### Dataset records ###

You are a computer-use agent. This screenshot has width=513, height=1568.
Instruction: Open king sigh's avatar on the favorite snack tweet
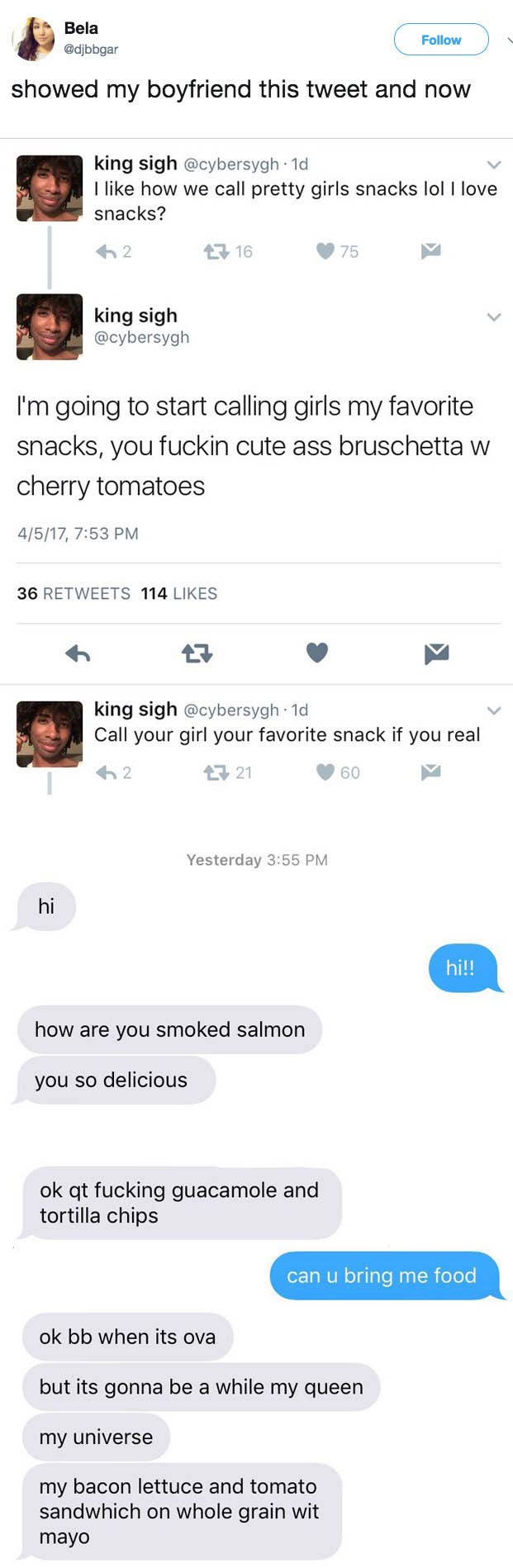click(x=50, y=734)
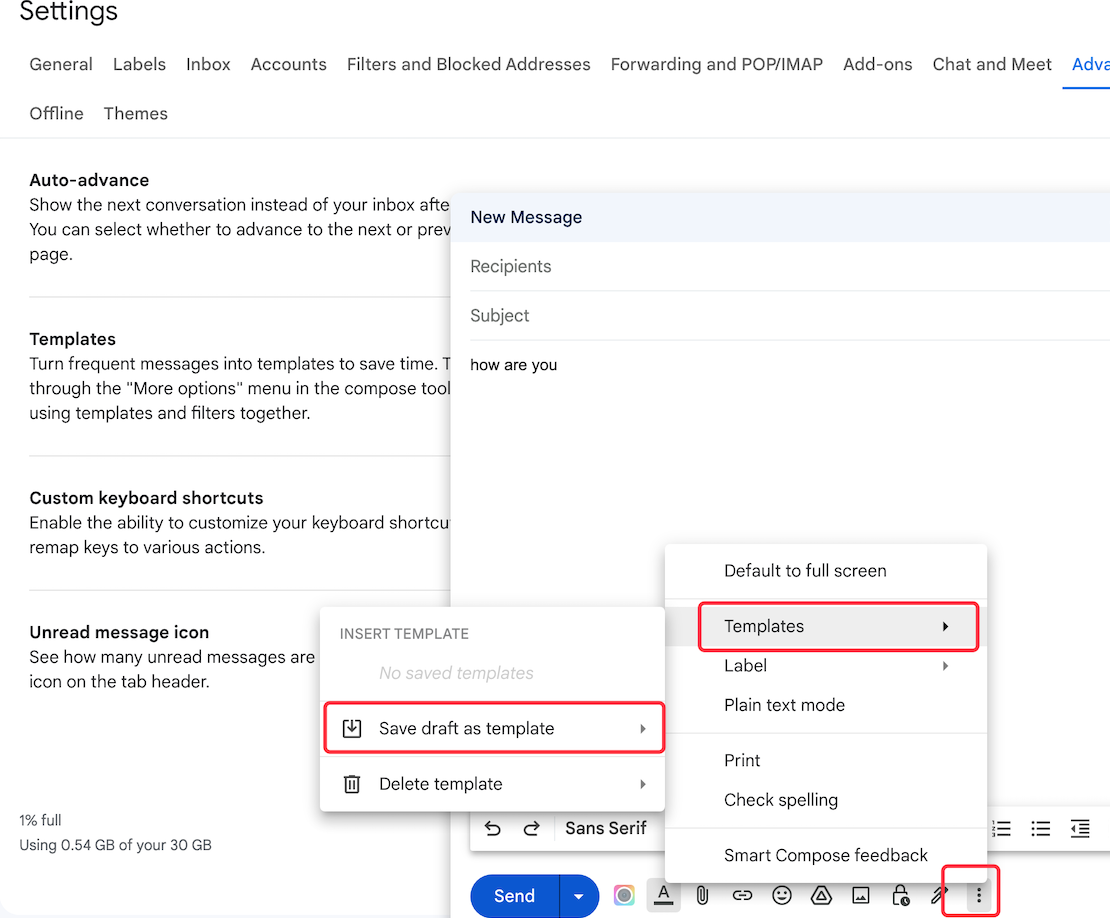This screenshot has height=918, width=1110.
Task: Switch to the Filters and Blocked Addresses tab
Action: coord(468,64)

###

Please write out all of the material above again word for word, leaving out the pictures.

You are a computer-use agent. This screenshot has width=513, height=1568.
Instruction: Open king sigh's avatar on the favorite snack tweet
click(x=50, y=734)
This screenshot has height=918, width=1110.
Task: Switch to the Filters and Blocked Addresses tab
Action: coord(468,64)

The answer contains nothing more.